China Construction Bank Corp (CCB) Singapore branch raised S$500mn ($369mn) via 3Y bonds to yield 1.073%, 75bp over the Singapore swap offer rate (SOR) and 15bp inside initial guidance of T+90bp area. The bonds, with expected rating of A1, received orders exceeding S$850mn when final guidance was announced.
Property developer China Aoyuan Group raised $350mn via 5.5Y non-call 3Y (5.5NC3) to yield 6.2%, 30bp inside initial guidance of 6.5% area. The bonds, with expected ratings of B2/BB–, received final orders exceeding $1.7bn when final guidance was announced, 4.86x issue.
Beijing Enterprises raised €500mn ($592mn) via 5Y green bonds to yield 1.075%, 150bp over Mid-Swap and 40bp inside initial guidance of MS+190bp area. The bonds, with expected ratings of Baa1/BBB+, received orders exceeding €1.5bn ($1.7bn) during afternoon hours Asia time on the day of bookbuilding, 3x issue size. Talent Yield (Euro) is the issuer and Beijing Enterprises Holdings is the guarantor.
Tingyi (Cayman Islands) Holding raised $500mn via 5Y bonds to yield 1.737%, 147.5bp over Treasuries and 52.5bp inside initial guidance of T+200bp area. The bonds, with expected ratings of Baa1/BBB+, received final orders exceeding $3.3bn, 6.6x issue size.
Hefei Industry Investment Holding (Group) raised $300mn via 3Y bonds to yield 2.95%, 35bp inside initial guidance of 3.3% area. The bonds, with expected ratings of BBB, received final orders exceeding $1.4bn, 4.67x issue size. The bonds are issued by wholly owned subsidiary Xianjin Industry Investment and guaranteed by the state-owned parent company.

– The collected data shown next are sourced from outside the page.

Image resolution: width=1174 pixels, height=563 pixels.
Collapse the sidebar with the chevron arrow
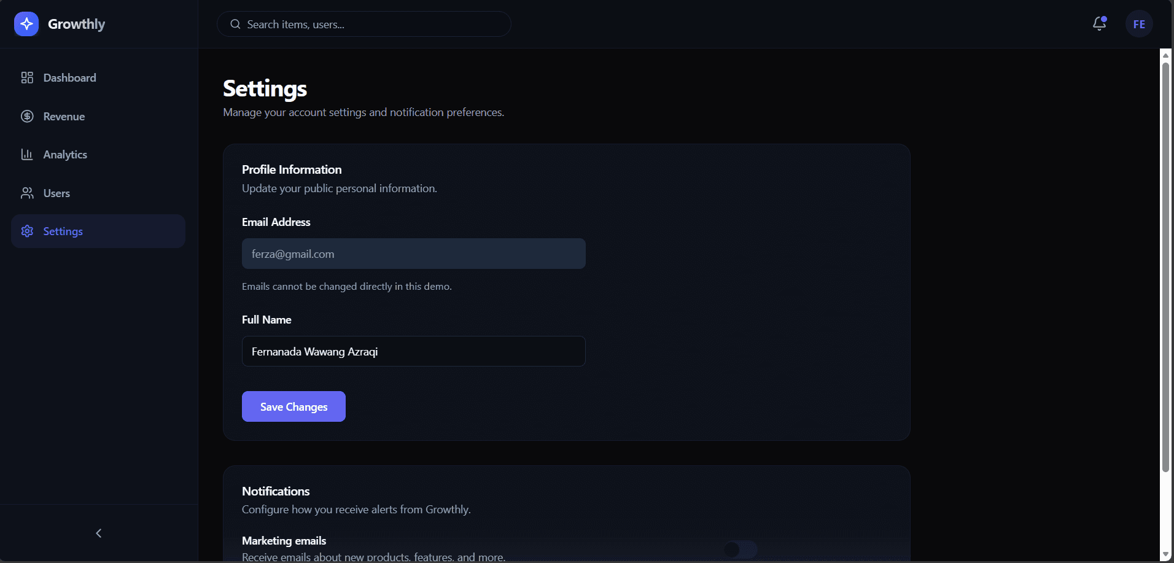pos(99,533)
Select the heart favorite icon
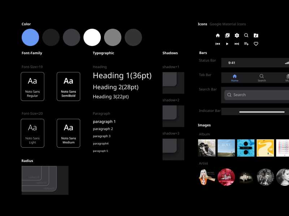Viewport: 289px width, 216px height. pos(256,44)
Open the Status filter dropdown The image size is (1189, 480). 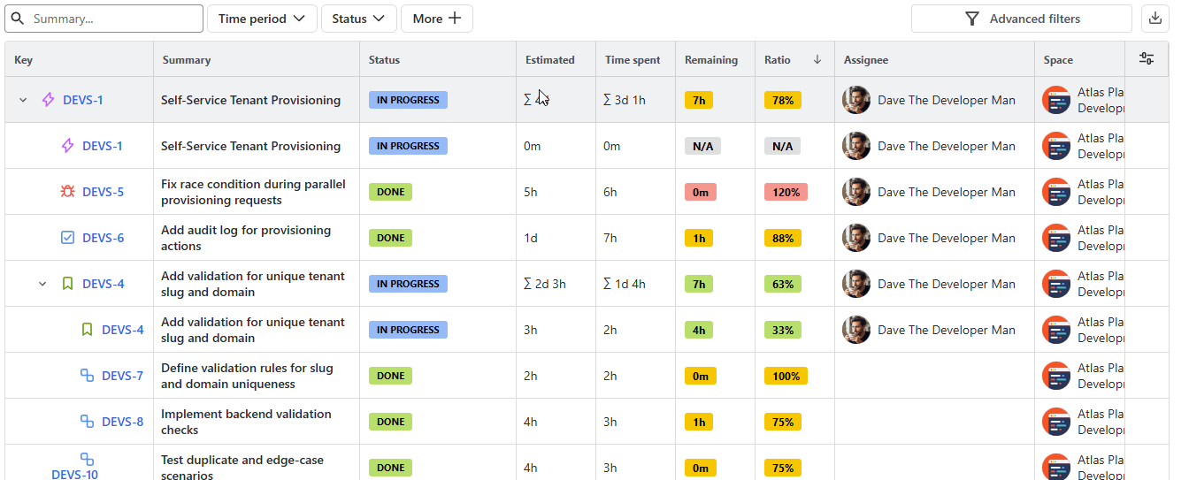pyautogui.click(x=358, y=19)
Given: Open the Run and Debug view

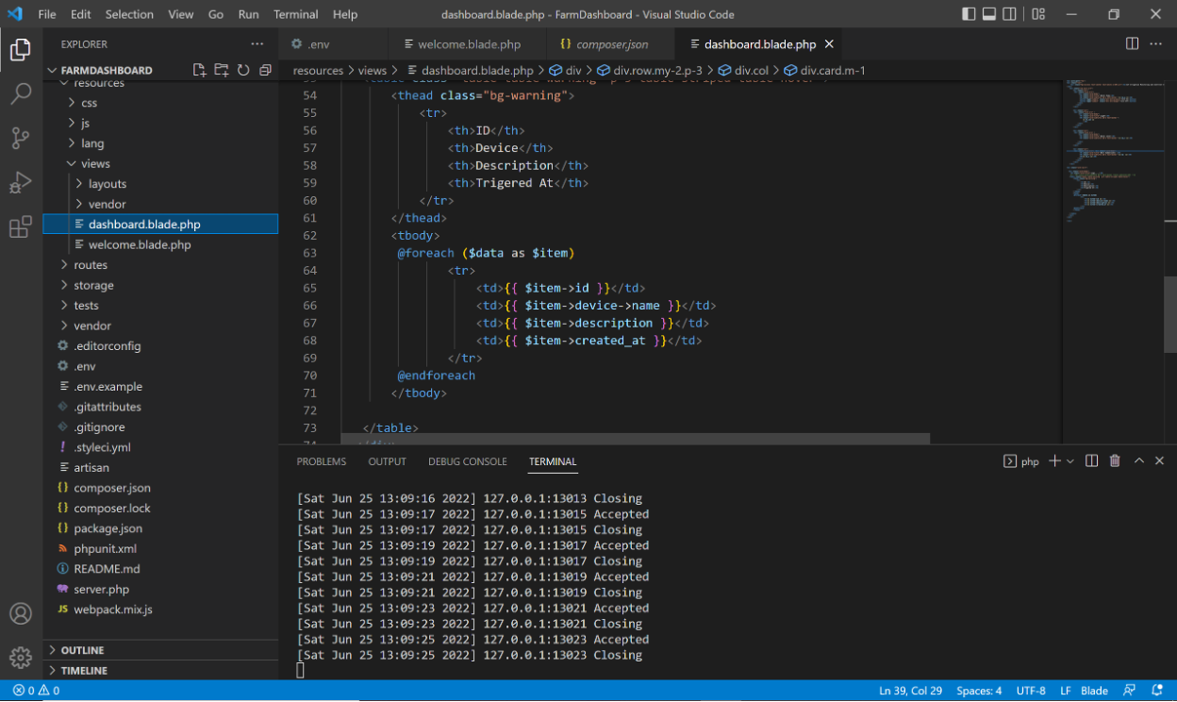Looking at the screenshot, I should 21,183.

Fitch Downgrades Sabadell to ‘BBB-‘; Outlook Stable
Moody’s downgrades eight Turkish corporates to B2 following sovereign downgrade, outlook negative
Fitch Affirms Malaysia’s PETRONAS at ‘A-‘; Outlook Negative
Fitch Affirms and Withdraws Marriott International’s Ratings; Outlook Negative
The European Central Bank (ECB) continues to ease the implementation of monetary policy for banks under its supervision with an aim to combat the effects of the pandemic. Declaring the current circumstances as ‘exceptional’, the ECB allowed temporary relief to banks till June 27, 2021 by relaxing the requirements for leverage ratio, which is seen as a key yardstick by investors. Currently, the leverage ratio rule requires banks to maintain capital of at least 3% of its total assets. Under the relaxed norms, banks will be allowed to exclude central bank exposures from their leverage ratios. Based on data at the end of March 2020, this exclusion will raise the aggregate leverage ratio of 5.36% by ~0.3%. According to the FT, the lenders could now exclude €2tn of cash and deposits out of the €24.5tn of total assets held with the central bank, freeing up capital worth ~€73bn (~$86.5bn). The Federal Reserve had taken similar measures in April when it allowed US banks to exclude Treasuries from leverage ratio calculations till March 2021.
The ECB said in a report, “While financial markets have stabilised since April 2020, financing conditions in the euro area are tighter than at the beginning of the year, on account of higher bond yields and lower equity prices. The situation brought about by the coronavirus (COVID-19) pandemic, as well as the resulting and continued need for a high degree of monetary policy accommodation, and the fragility and vulnerabilities of the euro area economies and of the bank-based transmission channel of monetary policy, all justify the view of the Governing Council of the European Central Bank (ECB) that exceptional circumstances exist…”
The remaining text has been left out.